* [WHAT THE EXERCISE ASKS]: Please return all the records exactly, with nothing left out.

* [INPUT MATERIAL]:
—————

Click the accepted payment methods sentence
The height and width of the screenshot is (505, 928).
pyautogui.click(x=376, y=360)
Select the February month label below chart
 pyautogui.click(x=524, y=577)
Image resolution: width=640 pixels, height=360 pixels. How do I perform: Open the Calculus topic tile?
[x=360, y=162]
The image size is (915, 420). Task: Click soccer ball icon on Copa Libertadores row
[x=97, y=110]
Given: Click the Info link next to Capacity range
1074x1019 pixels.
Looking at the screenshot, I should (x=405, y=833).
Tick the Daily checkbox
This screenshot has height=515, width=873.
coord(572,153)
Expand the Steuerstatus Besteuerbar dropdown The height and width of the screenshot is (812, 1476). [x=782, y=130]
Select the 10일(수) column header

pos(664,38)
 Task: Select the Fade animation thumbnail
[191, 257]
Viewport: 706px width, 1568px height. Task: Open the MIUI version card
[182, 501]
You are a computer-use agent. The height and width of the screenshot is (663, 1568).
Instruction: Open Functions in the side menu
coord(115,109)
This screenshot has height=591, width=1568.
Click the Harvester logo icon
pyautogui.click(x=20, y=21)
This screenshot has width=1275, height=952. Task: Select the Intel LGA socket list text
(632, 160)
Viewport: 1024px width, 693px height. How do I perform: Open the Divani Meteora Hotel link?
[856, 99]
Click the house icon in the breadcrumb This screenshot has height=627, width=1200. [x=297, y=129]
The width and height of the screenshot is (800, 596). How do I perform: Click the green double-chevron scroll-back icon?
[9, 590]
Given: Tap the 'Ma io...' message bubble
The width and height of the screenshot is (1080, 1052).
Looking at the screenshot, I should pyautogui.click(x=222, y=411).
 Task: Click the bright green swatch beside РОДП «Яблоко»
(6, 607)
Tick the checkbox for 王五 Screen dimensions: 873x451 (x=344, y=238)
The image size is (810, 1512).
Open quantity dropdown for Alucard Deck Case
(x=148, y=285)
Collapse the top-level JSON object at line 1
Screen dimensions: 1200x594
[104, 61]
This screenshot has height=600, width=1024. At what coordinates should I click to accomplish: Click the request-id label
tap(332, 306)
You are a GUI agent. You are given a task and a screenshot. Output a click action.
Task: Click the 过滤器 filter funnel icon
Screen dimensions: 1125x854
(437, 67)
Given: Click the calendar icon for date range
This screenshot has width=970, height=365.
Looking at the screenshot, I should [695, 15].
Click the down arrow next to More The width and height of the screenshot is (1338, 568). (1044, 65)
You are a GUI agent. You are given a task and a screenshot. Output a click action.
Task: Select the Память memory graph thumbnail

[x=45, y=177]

—————

* [OUTPUT BELOW]:
Click the accepted payment methods sentence
The height and width of the screenshot is (505, 928).
pyautogui.click(x=376, y=360)
Select the February month label below chart
 pyautogui.click(x=524, y=577)
Image resolution: width=640 pixels, height=360 pixels. How do I perform: Open the Calculus topic tile?
[x=360, y=162]
The image size is (915, 420). Task: Click soccer ball icon on Copa Libertadores row
[x=97, y=110]
Given: Click the Info link next to Capacity range
1074x1019 pixels.
Looking at the screenshot, I should (x=405, y=833).
Tick the Daily checkbox
This screenshot has height=515, width=873.
coord(572,153)
Expand the Steuerstatus Besteuerbar dropdown The height and width of the screenshot is (812, 1476). [x=782, y=130]
Select the 10일(수) column header

pos(664,38)
 Task: Select the Fade animation thumbnail
[191, 257]
Viewport: 706px width, 1568px height. Task: Open the MIUI version card
[182, 501]
You are a computer-use agent. The height and width of the screenshot is (663, 1568).
Instruction: Open Functions in the side menu
coord(115,109)
This screenshot has height=591, width=1568.
Click the Harvester logo icon
pyautogui.click(x=20, y=21)
This screenshot has width=1275, height=952. Task: Select the Intel LGA socket list text
(632, 160)
Viewport: 1024px width, 693px height. How do I perform: Open the Divani Meteora Hotel link?
[856, 99]
Click the house icon in the breadcrumb This screenshot has height=627, width=1200. [x=297, y=129]
The width and height of the screenshot is (800, 596). How do I perform: Click the green double-chevron scroll-back icon?
[9, 590]
Given: Tap the 'Ma io...' message bubble
The width and height of the screenshot is (1080, 1052).
Looking at the screenshot, I should pyautogui.click(x=222, y=411).
 Task: Click the bright green swatch beside РОДП «Яблоко»
(6, 607)
Tick the checkbox for 王五 Screen dimensions: 873x451 (x=344, y=238)
The image size is (810, 1512).
Open quantity dropdown for Alucard Deck Case
(x=148, y=285)
Collapse the top-level JSON object at line 1
Screen dimensions: 1200x594
[104, 61]
This screenshot has height=600, width=1024. At what coordinates should I click to accomplish: Click the request-id label
tap(332, 306)
You are a GUI agent. You are given a task and a screenshot. Output a click action.
Task: Click the 过滤器 filter funnel icon
Screen dimensions: 1125x854
(437, 67)
Given: Click the calendar icon for date range
This screenshot has width=970, height=365.
Looking at the screenshot, I should [695, 15].
Click the down arrow next to More The width and height of the screenshot is (1338, 568). (1044, 65)
You are a GUI agent. You are given a task and a screenshot. Output a click action.
Task: Select the Память memory graph thumbnail

[x=45, y=177]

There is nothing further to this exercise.